Le droit de la guerre
La tradition
catholique, à la suite de Saint Augustin, situe le mal moral de la
guerre non dans le fait de tuer, mais dans le fait de poursuivre un but
injuste. Saint Thomas pose trois critères de la guerre juste :
l'autorité du prince, une cause juste et l'intention droite. Au XVI
siècle, le dominicain Francisco de Vitoria (1496-1546) et le
jésuite Francisco Suarez (1548-1617) approfondiront cette doctrine.
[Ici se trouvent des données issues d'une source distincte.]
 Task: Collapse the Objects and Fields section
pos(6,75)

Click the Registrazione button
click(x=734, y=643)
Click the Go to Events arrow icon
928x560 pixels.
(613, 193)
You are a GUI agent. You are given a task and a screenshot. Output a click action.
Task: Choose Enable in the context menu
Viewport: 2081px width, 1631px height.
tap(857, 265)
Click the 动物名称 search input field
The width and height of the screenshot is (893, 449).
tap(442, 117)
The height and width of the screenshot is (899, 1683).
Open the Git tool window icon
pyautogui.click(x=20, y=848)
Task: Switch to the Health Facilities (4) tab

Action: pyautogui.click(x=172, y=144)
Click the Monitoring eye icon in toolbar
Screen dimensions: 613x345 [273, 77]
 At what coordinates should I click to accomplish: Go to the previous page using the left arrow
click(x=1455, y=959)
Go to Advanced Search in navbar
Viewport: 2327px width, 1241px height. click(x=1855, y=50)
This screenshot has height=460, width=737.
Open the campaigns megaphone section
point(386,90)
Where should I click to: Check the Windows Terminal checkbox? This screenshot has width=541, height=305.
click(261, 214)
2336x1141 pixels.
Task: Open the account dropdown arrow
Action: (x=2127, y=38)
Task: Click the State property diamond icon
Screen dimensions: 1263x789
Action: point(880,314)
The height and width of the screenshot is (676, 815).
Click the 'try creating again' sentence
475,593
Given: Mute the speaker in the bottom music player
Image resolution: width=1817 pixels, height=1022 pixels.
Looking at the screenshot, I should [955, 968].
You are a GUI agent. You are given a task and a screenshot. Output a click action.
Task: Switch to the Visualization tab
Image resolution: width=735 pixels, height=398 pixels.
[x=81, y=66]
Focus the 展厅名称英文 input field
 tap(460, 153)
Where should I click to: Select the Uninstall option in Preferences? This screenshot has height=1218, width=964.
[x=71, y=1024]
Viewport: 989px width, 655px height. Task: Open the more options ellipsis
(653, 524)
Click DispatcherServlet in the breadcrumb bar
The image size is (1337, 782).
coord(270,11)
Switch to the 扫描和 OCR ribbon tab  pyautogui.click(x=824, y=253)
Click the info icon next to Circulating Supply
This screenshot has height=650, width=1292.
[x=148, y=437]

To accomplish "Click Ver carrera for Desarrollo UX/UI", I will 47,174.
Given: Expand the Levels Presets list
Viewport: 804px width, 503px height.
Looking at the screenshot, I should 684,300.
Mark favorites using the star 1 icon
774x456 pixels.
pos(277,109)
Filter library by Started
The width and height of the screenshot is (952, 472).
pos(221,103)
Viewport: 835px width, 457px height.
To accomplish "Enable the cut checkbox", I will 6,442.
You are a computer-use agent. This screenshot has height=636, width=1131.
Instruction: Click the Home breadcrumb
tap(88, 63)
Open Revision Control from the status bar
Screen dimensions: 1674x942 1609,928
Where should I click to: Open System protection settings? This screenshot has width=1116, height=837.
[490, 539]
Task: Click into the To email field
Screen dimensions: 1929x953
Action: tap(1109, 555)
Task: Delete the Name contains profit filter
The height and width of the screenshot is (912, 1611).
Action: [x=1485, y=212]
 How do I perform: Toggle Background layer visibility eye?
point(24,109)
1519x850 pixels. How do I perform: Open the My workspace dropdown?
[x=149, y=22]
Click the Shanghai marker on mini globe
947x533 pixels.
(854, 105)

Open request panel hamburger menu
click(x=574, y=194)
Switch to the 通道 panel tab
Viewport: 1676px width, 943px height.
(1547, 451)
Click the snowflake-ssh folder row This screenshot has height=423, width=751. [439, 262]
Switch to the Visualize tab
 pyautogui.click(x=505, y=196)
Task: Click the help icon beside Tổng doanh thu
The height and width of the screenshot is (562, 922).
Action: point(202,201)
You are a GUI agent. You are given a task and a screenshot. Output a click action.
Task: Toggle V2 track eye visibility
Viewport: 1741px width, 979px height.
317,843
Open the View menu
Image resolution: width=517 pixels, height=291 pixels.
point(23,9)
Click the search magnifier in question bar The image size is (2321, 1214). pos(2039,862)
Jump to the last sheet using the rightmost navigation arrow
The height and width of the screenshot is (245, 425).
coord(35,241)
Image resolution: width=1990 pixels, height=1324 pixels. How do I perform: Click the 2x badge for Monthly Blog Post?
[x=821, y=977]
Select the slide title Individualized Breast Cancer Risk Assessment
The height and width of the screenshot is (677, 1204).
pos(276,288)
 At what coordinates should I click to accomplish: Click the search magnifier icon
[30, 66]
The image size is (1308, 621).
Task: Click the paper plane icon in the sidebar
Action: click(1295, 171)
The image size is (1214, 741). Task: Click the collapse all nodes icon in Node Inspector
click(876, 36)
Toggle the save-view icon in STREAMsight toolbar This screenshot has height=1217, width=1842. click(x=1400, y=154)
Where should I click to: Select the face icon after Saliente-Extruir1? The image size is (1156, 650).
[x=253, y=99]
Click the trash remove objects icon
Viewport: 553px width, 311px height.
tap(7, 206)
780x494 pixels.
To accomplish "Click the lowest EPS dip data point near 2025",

Ils
insisteront sur deux autres conditions essentielles : la guerre doit
être un ultime recours (tous les recours diplomatiques ayant
été épuisés) et un moyen proportionné.
L’autonomie de
l’humain par rapport au divin
«
Dans les matières qui concernent le bien civil, il vaut mieux
obéir à la puissance séculière plutôt
qu'à l'autorité spirituelle » écrit Thomas.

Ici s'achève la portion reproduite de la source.